In a bowl, mix the wheat gluten with the soy flour, spices, seaweed and salt. Add the water, oil, soy sauce, miso and ketchup. Mix with a spoon and later with your hands until a wet dough forms.

Prepare 3 to 5 sheets of microwave safe plastic wrap or aluminium foil and place a sausage shaped piece of dough on each sheet. Roll up the sheets tightly so the sausages snap into shape and twist the ends closed like a tootsie role.

Bring water to a boil in your steamer pot (or improvise a steamer with a regular pot and a colander). Steam smaller sausages for 30 minutes and larger ones for 45 minutes until they are firm to the touch. Let the sausages cool down and firm up more. They keep about 4 days in the fridge or 3 months in the freezer. You can eat them as is, but they taste a lot nicer when browned in a little oil.


Alynda Kok op 5-1-2018 - 8:17

Sounds yum! Keen to try this out. I might just add more seaweed to have more of a fishy taste :-)

Lynda Birch op 31-3-2018 - 16:28

I just today came across your web site and find it really interesting and helpful. I particularly enjoyed reading your balanced review of What the Health. Is there a newsletter or English Facebook or Pinterest site to follow you? Thanks for sharing.

Martine op 2-4-2018 - 8:05

Thank you Lynda! I do not have other social media for this website yet, but you can subscribe to our RSS feed if you have a reader: https://lowcarb-vegan.net/feed/

Bob op 13-8-2018 - 3:45

Martine I feel you should go back to the drawing board on these sausages. I added a lot more wakame shredded seaweed and 2T heaping of gluten and they were still soggy when I rolled them In the steamer now for 45 minutes.

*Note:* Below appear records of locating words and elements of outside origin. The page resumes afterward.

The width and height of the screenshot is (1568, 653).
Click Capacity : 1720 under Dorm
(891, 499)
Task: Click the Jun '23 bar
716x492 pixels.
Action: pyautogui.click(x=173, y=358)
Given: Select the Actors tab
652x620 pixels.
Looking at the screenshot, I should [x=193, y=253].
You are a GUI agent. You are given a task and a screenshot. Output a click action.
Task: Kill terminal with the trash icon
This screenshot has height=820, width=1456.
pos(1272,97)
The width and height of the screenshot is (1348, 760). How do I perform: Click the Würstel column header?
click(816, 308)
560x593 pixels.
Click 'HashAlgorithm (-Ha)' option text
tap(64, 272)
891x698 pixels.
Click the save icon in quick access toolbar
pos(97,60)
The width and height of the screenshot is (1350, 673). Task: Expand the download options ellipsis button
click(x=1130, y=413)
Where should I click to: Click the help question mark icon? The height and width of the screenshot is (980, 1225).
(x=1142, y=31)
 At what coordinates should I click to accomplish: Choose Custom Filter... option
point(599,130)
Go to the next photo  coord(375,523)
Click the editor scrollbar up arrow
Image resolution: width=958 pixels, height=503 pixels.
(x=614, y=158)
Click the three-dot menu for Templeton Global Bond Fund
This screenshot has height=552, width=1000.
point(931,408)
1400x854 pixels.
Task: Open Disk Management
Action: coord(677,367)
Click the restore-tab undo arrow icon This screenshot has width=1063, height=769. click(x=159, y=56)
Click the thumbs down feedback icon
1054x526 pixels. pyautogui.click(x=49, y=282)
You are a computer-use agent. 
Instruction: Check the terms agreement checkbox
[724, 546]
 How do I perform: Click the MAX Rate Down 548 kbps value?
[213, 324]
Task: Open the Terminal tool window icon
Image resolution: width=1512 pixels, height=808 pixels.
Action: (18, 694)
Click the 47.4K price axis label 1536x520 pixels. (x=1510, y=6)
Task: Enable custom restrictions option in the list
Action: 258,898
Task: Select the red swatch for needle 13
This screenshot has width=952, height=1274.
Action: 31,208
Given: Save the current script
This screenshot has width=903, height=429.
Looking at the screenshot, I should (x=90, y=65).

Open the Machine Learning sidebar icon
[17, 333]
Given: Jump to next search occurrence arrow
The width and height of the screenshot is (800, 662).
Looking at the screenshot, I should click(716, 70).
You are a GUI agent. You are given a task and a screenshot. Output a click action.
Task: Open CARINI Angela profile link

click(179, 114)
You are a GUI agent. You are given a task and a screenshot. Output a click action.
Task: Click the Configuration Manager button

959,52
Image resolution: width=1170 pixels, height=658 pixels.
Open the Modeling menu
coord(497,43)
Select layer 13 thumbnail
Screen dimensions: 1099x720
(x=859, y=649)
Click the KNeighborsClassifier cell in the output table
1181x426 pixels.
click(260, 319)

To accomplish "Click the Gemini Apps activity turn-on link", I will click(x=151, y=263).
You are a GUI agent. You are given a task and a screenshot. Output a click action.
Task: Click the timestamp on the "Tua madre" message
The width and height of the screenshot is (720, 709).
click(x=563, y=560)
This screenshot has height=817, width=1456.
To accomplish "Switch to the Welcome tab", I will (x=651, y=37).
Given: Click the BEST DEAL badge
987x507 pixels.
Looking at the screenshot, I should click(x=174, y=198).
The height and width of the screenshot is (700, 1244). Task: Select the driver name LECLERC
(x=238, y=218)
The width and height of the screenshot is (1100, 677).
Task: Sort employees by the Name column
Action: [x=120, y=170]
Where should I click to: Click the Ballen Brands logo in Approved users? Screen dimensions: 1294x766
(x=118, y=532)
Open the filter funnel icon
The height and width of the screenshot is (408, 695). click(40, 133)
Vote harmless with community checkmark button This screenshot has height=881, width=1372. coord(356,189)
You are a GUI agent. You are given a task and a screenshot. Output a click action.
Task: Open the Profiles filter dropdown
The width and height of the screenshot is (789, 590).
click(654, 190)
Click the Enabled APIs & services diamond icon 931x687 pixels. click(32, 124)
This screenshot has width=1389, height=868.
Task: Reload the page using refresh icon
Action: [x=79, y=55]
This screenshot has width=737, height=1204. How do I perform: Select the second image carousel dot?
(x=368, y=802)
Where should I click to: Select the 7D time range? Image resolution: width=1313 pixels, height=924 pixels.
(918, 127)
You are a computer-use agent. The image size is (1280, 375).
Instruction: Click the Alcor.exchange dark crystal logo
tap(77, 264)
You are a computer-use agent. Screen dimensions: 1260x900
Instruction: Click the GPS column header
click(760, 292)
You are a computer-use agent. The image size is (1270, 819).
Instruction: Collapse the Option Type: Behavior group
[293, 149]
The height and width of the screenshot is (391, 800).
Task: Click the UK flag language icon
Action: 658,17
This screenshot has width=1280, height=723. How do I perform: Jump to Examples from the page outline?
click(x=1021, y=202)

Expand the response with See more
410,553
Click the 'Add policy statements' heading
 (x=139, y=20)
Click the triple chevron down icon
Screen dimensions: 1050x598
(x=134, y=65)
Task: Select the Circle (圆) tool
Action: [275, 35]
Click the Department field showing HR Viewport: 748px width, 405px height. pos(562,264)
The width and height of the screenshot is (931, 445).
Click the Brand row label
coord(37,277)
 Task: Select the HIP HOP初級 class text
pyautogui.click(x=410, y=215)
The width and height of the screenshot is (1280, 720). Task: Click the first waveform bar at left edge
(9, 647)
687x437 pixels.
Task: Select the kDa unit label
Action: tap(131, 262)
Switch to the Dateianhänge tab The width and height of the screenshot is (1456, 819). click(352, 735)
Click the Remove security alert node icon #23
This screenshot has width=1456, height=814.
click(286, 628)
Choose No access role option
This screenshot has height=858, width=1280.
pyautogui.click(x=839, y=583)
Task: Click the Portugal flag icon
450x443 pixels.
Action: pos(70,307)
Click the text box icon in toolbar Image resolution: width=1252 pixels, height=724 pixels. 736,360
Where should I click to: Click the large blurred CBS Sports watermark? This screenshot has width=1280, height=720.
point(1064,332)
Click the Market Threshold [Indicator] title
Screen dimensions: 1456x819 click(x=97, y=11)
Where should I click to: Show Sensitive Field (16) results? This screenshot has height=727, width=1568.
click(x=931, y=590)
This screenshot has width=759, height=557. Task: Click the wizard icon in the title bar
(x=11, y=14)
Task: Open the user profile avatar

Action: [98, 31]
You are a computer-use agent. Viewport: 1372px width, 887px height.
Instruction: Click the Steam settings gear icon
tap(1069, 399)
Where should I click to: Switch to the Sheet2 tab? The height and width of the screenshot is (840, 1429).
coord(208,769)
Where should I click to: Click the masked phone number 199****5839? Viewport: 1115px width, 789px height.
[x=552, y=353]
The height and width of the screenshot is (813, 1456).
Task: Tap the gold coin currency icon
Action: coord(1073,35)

Martine op 13-8-2018 - 9:19

Hi Bob, how did the sausages turn out for you? The dough is supposed to be quite soggy, because that's the secret to making a moist sausage. The dough may seem much too wet, but in my experience it will firm up during steaming just fine. Vital wheat gluten can vary a bit in its ability to absorb water though, so if the dough is really too wet, you can fix it with a little extra gluten flour.